PERCORSO AVVENTURA: LA ZATTERA

 

Il Percorso Avventura inizia con un elmetto arancione e una torcia elettrica tra le mani e può vantare la percorrenza di un tratto su una vera e propria zattera che naviga sulla falda acquifera sotterranea di Napoli. Si comincia accedendo attraverso un breve cunicolo ad una cisterna realizzata alla fine del 1400 nella quale sono visibili camminamenti ad arco, lavorazioni idrauliche di eccezionale fattura e croci incise nella malta idraulica legate al duro lavoro del Pozzaro. Superati i 20 m del cunicolo detto di Pizzofalcone, la Sala delle Auto e la seconda Grande Cisterna, si scende sul fondo della stessa dove con enorme sorpresa si vedrà affiorare come per incanto una falda acquifera sotterranea. A questo punto si percorrerà prima la galleria pilota della mai completata LTR(Linea Tranviaria Rapida)  e poi, imbarcandosi sulla zattera guidata da un abile “traghettatore”, la grande galleria ormai abbandonata che avrebbe dovuto ospitare i due tram.

 

LA  VIA DELLE MEMORIE

 

La Via Delle Memorie rappresenta un vero e proprio viaggio emozional-sensoriale  che tra luci, acqua, profumi, suoni e accattivanti racconti vi lascerà senza fiato. Si parte dal cortile ottagonale e dallo scalone del Palazzo Serra di Cassano per poi scendere negli spazi gestiti da Interno A14 che un tempo ospitavano la falegnameria del Palazzo dove è stato allestito un piccolo Museo della Guerra con reperti ritrovati durante gli scavi.La visita prosegue con gli ambienti inferiori dove ammireremo una meravigliosa cisterna di fine ‘600 riempita d’acqua che veniva prelevata direttamente dal cortile minore del Palazzo Serra di Cassano attraverso un pozzo profondo 36 m. Per finire le cave da cui fu estratto il tufo per la realizzazione del primo insediamento cinquecentesco dell’edificio che diventerà nel 1718, su disegno dell’architetto Ferdinando Sanfelice, il nuovo palazzo della nobile famiglia Serra di Cassano.

 

PERCORSO SPELEO LIGHT

 

Speleo light offre  in dotazione ad ogni partecipante un elmetto speleologico con luce frontale per esplorare i cunicoli dell’antico acquedotto sotterraneo fino a raggiungere alcune meravigliose cisterne, ancora parzialmente riempite d’acqua e decorate con simboli misteriosi. Il percorso prevede lunga passeggiata negli stretti cunicoli dell’Acquedotto della Bolla per raggiungere le sale sulle cui pareti si potranno ammirare le incisioni religiose realizzate dai pozzari. L’itinerario viene di continuo arricchito dai nuovi ambienti scoperti man mano con le attività di scavo realizzate dai tanti volontari che ogni anno contribuiscono a riportare alla luce i tesori nascosti del sottosuolo partenopeo.

 

I POZZARI E ‘O MUNACIELLO

 

La figura del Pozzaro , in bilico tra leggenda e realtà, è legata indissolubilmente a quella di un personaggio molto noto della tradizione partenopea, ‘o Munaciello.
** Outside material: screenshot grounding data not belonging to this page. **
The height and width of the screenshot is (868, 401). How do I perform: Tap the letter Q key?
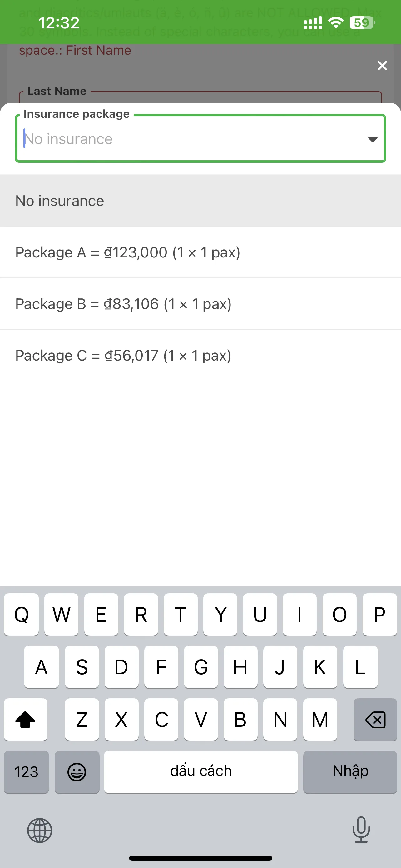[x=21, y=614]
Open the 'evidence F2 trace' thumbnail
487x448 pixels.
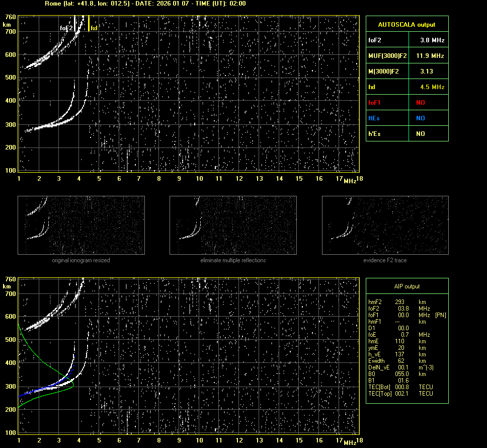385,225
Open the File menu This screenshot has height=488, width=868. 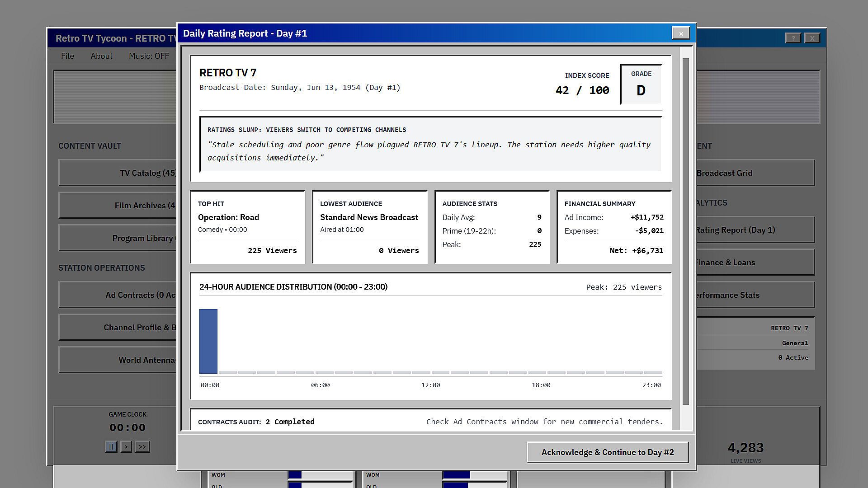click(x=67, y=56)
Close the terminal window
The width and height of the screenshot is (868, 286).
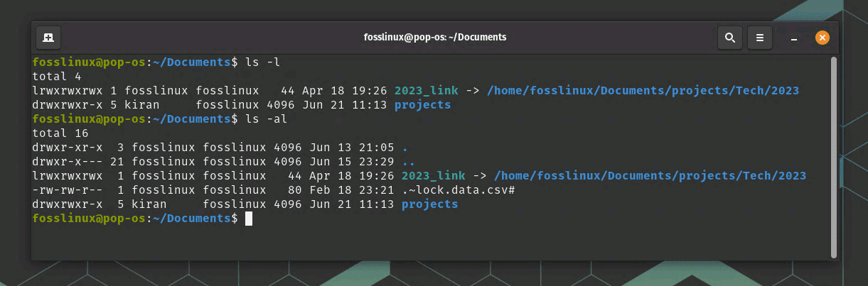click(822, 37)
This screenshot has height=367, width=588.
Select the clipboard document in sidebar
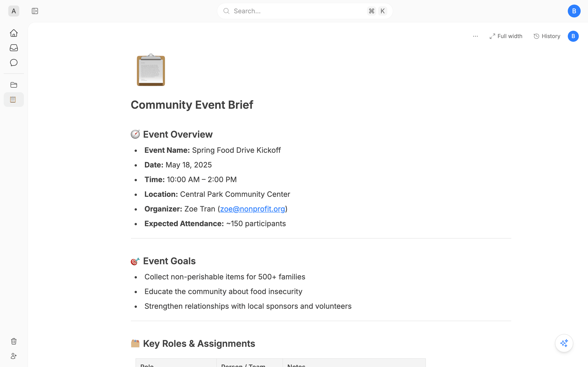[x=14, y=100]
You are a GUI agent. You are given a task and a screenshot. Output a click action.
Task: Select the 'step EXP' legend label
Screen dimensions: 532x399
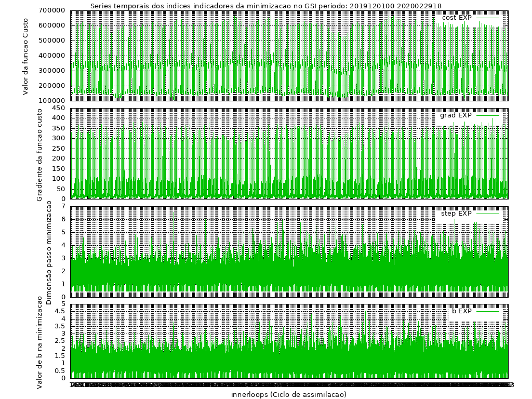point(456,214)
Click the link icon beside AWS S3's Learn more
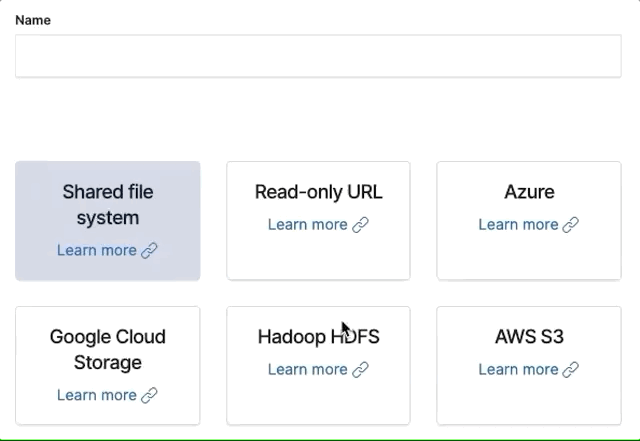 click(x=570, y=369)
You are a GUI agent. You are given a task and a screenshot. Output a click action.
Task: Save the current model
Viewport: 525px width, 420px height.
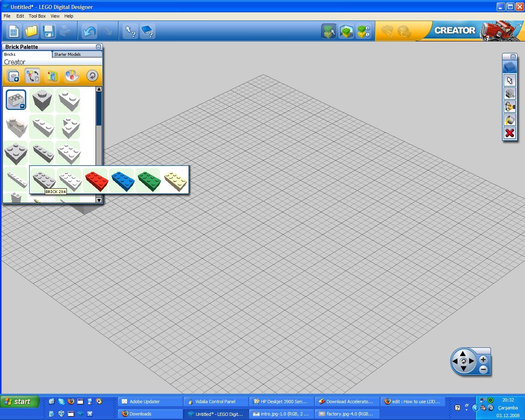tap(49, 31)
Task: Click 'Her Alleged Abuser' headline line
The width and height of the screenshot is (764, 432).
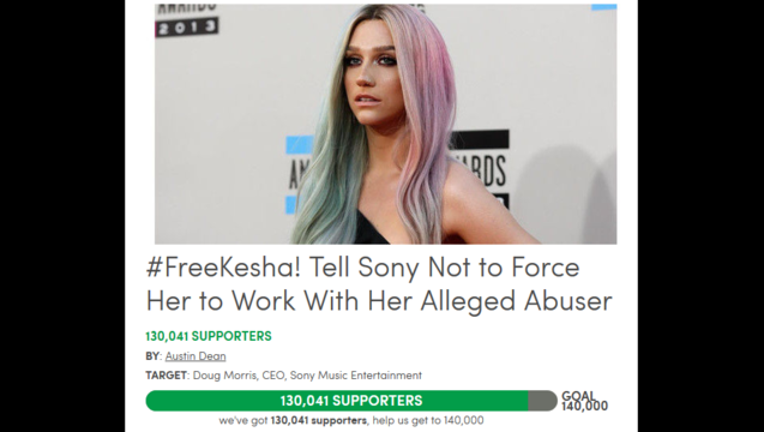Action: (490, 301)
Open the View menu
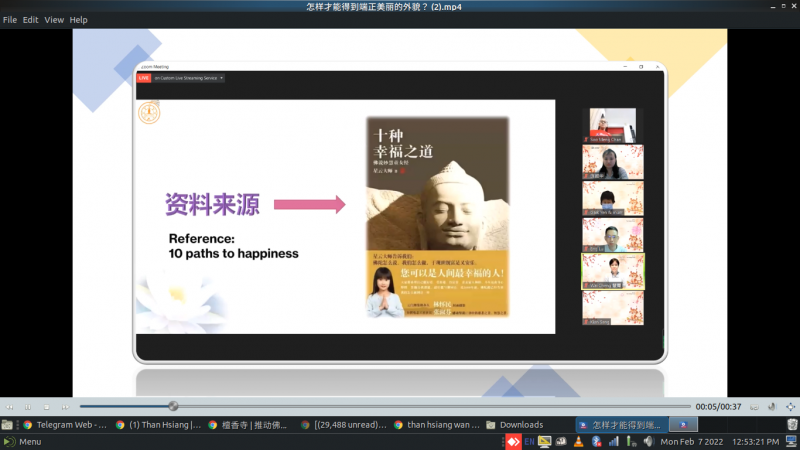Image resolution: width=800 pixels, height=450 pixels. (x=54, y=20)
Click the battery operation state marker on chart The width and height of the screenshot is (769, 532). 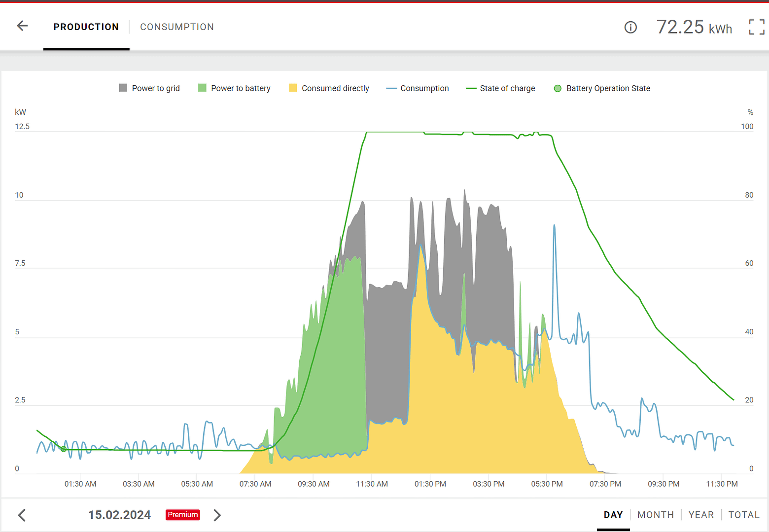pos(64,449)
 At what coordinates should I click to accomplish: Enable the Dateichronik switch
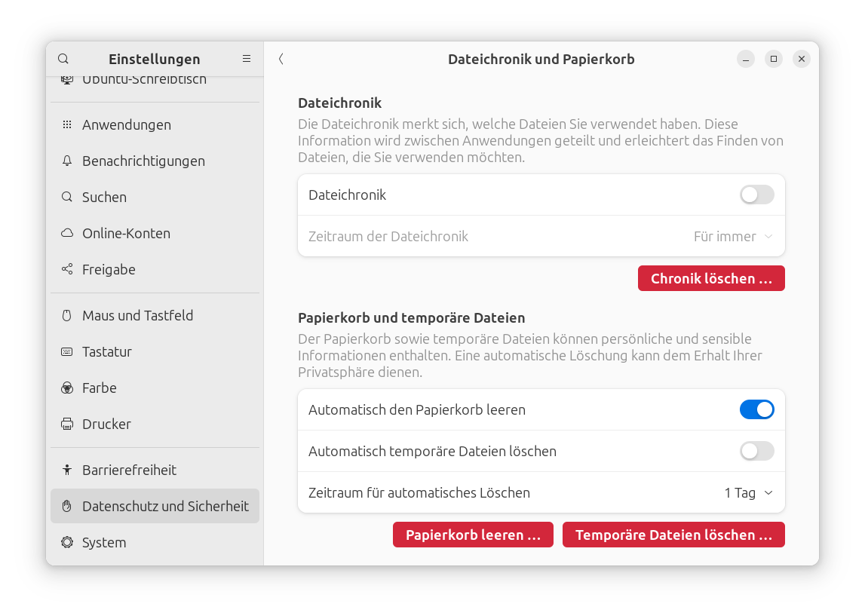(756, 195)
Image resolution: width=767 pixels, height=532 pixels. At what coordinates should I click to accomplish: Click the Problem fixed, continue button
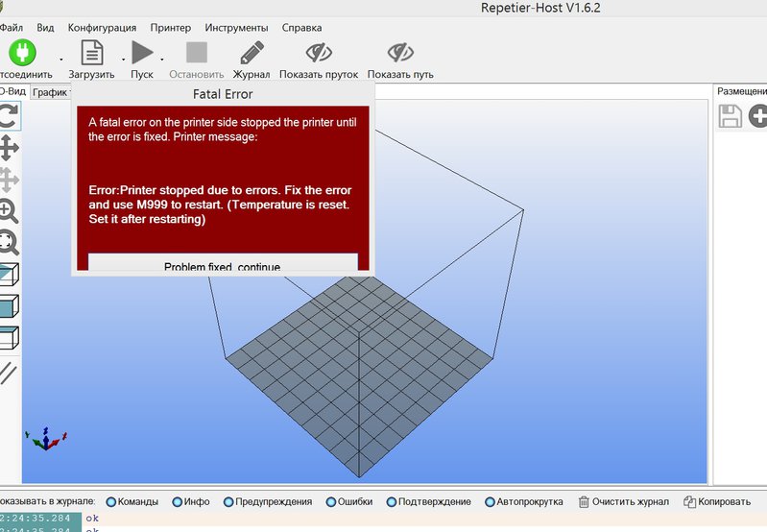tap(223, 264)
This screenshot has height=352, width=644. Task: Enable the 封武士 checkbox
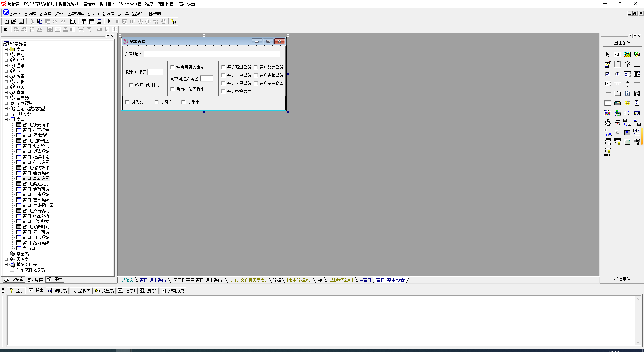tap(183, 102)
Nel ‘600 i napoletani attingevano acqua per le loro case dalle cisterne sottostanti attraverso dei pozzi ai quali avevano accesso i Pozzari, addetti alla manutenzione che si muovevano abilmente nel sottosuolo camminando lungo stretti cunicoli e arrampicandosi su e giù grazie a delle fessure realizzate nei muri.Questi uomini,esili e di bassa statura per ovvie ragioni pratiche, avevano dunque libero accesso a tutte le case passando attraverso i canali che servivano a calare i secchi. Quando i pozzari non venivano pagati si vendicavano entrando nelle dimore dei Signori e rubando oggetti preziosi che talvolta donavano alle loro amanti, nelle cui case si intrufolavano sempre attraverso quei condotti. Di qui la leggenda legata a questi Spiriti della Casa che in base a simpatia o antipatia verso i proprietari, talvolta rubavano oggetti talvolta lasciavano doni, apparendo e sparendo sotto il mantello da lavoro che nell’oscurità ricordava proprio il saio di un piccolo monaco.

 

UN PO’ DI STORIA

 

Il 19 febbraio del 1853 Ferdinando II di Borbone incaricò l’architetto Errico Alvino  di progettare un viadotto sotterraneo che, passando sotto il Monte Echia, congiungesse Palazzo Reale con piazza Vittoria, prossima al mare e alle caserme. Il progetto non aveva  carattere sociale bensì militare perché prevedeva  la realizzazione di un percorso rapido per le truppe in difesa della Reggia nonché una sicura via di fuga per gli stessi monarchi.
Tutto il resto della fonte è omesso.